SET PROBLEM — Transcribe the material from the line containing "Image resolution: width=1568" through the end, omitting the pictures.

MATERIAL SUPPLIED —

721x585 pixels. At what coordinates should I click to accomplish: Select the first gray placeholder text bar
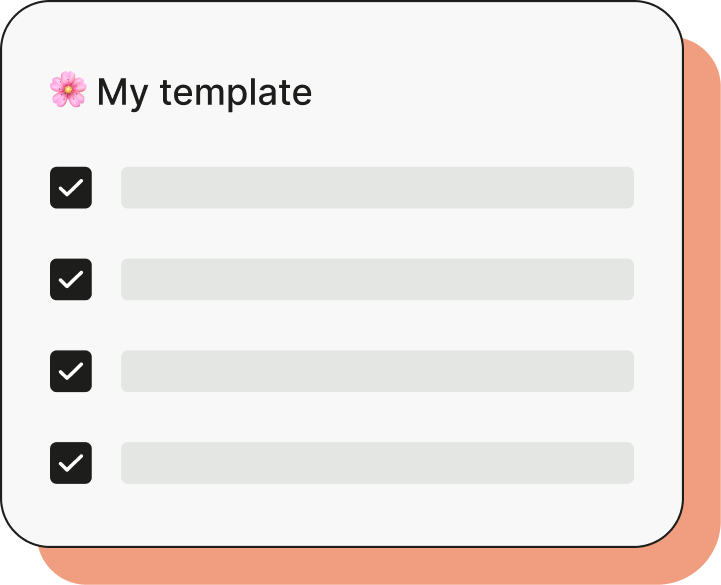(x=377, y=188)
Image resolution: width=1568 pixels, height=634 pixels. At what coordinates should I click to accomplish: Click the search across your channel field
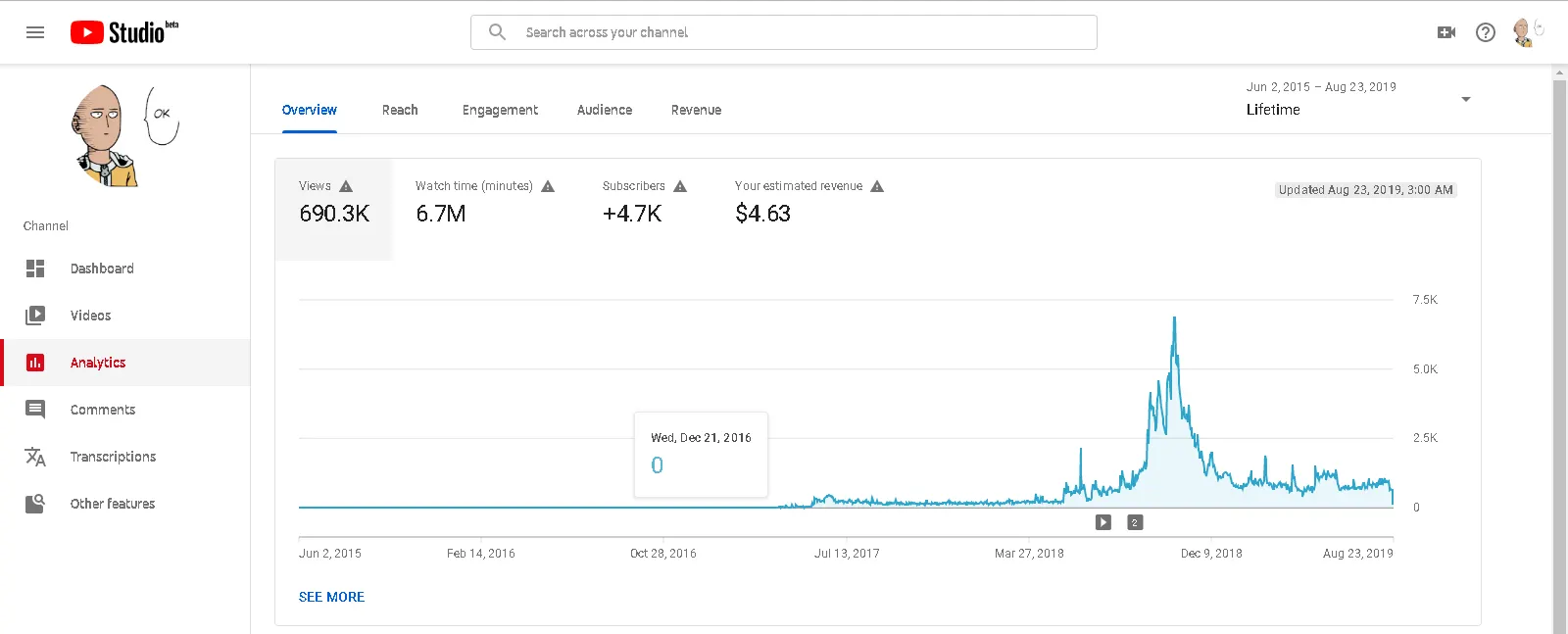coord(784,32)
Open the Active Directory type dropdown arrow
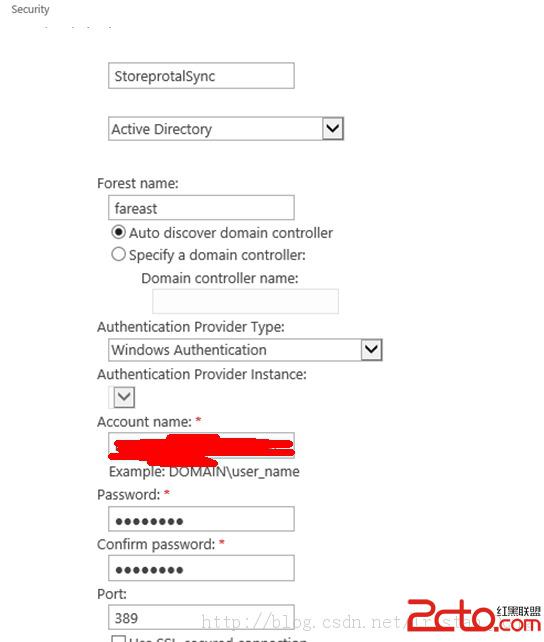 [332, 129]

OUTPUT FOR THIS TASK —
Image resolution: width=1568 pixels, height=634 pixels. At what coordinates should I click to accomplish: Click the search across your channel field
coord(784,32)
Open the Active Directory type dropdown arrow
 [332, 129]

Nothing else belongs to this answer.